On February 2, 2009, Attorney Teresi filed, on Plaintiff's behalf, Objections to the Report-Recommendation. (Dkt. No. 82.) Generally, in his Objections, Plaintiff argues that Defendant Rae's motion should be denied for three alternative reasons: (1) Defendant Rae's faulty Rule 7.1 Statement precludes him from meeting his threshold burden in support of that motion; (2) neither the "favorable termination" rule nor the doctrine of collateral estoppel preclude Plaintiff's claim against Defendant Rae; and (3) Plaintiff has adduced admissible record evidence that his Eighth Amendment excessive force claim against Defendant Rae arises from Defendant Rae's use of force after Plaintiff was placed in handcuffs, and Defendant has not adduced any admissible record evidence controverting that fact. ( Id; see also Dkt. Nos. 83-85.) In addition, Plaintiff argues that, under the circumstances, the Court should consider Attorney Teresi's Rule 7.1 Response, Opposition Memorandum of Law, and Attorney Declaration and Exhibits. ( Id.)

IV. ANALYSIS

When Magistrate Judge Homer prepared his Report-Recommendation on Defendant Rae's second motion for summary judgment, he was considering an unopposed motion. As a result, assuming that Plaintiff had received adequate notice of the consequences of failing to properly oppose Defendant Rae's second motion for summary judgment, all that Defendant Rae needed to do to succeed on his motion was "demonstrate entitlement" to the relief requested. An inquiry into whether a movant has met its "burden to demonstrate entitlement" to the relief requested under Local Rule 7.1(b)(3) is a more limited endeavor than a review of a contested motion. This is because, as a practical matter, the burden requires only that the movant present an argument that is "facially meritorious." After conducting a de novo review of Magistrate Judge Homer's Report-Recommendation, the Court concludes that Judge Homer correctly found that Defendant Rae had met his lightened burden on his unopposed motion.
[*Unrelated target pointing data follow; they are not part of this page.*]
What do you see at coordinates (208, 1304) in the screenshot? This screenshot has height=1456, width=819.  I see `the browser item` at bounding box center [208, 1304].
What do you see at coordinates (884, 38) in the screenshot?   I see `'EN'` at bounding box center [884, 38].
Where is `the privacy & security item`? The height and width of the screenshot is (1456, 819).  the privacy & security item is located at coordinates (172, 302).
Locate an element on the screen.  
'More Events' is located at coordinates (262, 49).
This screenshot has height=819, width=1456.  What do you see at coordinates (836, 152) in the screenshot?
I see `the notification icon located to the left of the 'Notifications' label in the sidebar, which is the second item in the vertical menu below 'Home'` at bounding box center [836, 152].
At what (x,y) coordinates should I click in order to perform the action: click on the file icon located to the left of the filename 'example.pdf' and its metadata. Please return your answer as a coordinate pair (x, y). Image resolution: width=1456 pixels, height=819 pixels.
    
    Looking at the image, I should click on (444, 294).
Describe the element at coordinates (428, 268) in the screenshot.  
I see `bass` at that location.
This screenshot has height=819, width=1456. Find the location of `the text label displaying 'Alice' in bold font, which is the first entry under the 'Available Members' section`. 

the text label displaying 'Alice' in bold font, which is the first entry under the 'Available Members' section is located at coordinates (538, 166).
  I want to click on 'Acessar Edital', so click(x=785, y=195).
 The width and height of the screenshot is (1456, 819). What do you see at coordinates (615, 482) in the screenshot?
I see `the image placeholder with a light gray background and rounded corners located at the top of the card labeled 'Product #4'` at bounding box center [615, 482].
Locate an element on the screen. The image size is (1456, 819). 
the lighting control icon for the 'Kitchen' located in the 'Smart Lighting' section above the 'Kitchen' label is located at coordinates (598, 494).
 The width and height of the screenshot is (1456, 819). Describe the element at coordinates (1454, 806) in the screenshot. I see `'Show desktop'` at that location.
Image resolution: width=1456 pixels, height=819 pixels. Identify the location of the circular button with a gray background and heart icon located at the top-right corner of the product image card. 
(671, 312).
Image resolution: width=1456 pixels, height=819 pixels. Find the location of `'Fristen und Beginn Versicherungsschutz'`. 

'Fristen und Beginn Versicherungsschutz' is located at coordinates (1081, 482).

The Court finds that such notice was provided, for the reasons stated above in Part III of this Decision and Order. The Court would add only two points. First, before the filing of Defendant Rae's second motion, Plaintiff had acquired at least some experience responding to a motion for summary judgment, namely, through his response to Defendants' first motion for summary judgment. (Dkt. No. 49.) Second, to assist pro se litigants, the Clerk of the Court for the Northern District of New York has provided to all correctional facilities in New York State, including Plaintiff's correctional facility at the time in question, copies of the Northern District's Local Rules of Practice and the Northern District's Pro Se Handbook. These things also gave Plaintiff notice of the consequences of failing to respond to Defendant Rae's motion. See also N.D.N.Y. L.R. 7.1(a)(3). U.S. District Court for the Northern District of New York, Pro Se Handbook, at 16, 41, http://www.nynd.uscourts.gov/documents/ProSeHandbook2008.pdf.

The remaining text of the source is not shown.